┏━━

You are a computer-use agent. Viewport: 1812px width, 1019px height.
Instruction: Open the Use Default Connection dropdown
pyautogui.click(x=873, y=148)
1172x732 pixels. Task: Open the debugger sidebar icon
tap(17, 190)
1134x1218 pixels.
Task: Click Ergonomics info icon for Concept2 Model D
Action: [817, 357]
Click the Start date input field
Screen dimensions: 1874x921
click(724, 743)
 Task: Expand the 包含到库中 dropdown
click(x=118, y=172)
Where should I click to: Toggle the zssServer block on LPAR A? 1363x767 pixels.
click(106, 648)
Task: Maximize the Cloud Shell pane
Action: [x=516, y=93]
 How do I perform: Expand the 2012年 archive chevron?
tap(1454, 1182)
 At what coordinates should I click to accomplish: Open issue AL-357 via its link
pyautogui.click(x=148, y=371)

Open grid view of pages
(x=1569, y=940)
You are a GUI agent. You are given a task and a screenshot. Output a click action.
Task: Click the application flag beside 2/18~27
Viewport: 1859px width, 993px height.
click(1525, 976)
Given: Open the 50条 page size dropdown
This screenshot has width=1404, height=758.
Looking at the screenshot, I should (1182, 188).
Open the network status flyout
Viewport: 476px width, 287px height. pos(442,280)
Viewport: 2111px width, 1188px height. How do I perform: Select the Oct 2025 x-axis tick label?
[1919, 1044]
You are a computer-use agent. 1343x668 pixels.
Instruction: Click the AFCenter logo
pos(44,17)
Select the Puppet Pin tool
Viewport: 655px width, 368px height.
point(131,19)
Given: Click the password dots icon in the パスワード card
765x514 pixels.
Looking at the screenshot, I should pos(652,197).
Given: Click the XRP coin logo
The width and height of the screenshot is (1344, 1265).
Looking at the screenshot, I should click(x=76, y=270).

┗━━

Each record above should be retyped in full, exactly as shown.

#### [Output for this task]
You are a computer-use agent. Viewport: 1812px width, 1019px height.
Instruction: Open the Use Default Connection dropdown
pyautogui.click(x=873, y=148)
1172x732 pixels. Task: Open the debugger sidebar icon
tap(17, 190)
1134x1218 pixels.
Task: Click Ergonomics info icon for Concept2 Model D
Action: [817, 357]
Click the Start date input field
Screen dimensions: 1874x921
click(724, 743)
 Task: Expand the 包含到库中 dropdown
click(x=118, y=172)
Where should I click to: Toggle the zssServer block on LPAR A? 1363x767 pixels.
click(106, 648)
Task: Maximize the Cloud Shell pane
Action: [x=516, y=93]
 How do I perform: Expand the 2012年 archive chevron?
tap(1454, 1182)
 At what coordinates should I click to accomplish: Open issue AL-357 via its link
pyautogui.click(x=148, y=371)

Open grid view of pages
(x=1569, y=940)
You are a GUI agent. You are given a task and a screenshot. Output a click action.
Task: Click the application flag beside 2/18~27
Viewport: 1859px width, 993px height.
click(1525, 976)
Given: Open the 50条 page size dropdown
This screenshot has width=1404, height=758.
Looking at the screenshot, I should (1182, 188).
Open the network status flyout
Viewport: 476px width, 287px height. pos(442,280)
Viewport: 2111px width, 1188px height. How do I perform: Select the Oct 2025 x-axis tick label?
[1919, 1044]
You are a computer-use agent. 1343x668 pixels.
Instruction: Click the AFCenter logo
pos(44,17)
Select the Puppet Pin tool
Viewport: 655px width, 368px height.
point(131,19)
Given: Click the password dots icon in the パスワード card
765x514 pixels.
Looking at the screenshot, I should pos(652,197).
Given: Click the XRP coin logo
The width and height of the screenshot is (1344, 1265).
Looking at the screenshot, I should click(x=76, y=270).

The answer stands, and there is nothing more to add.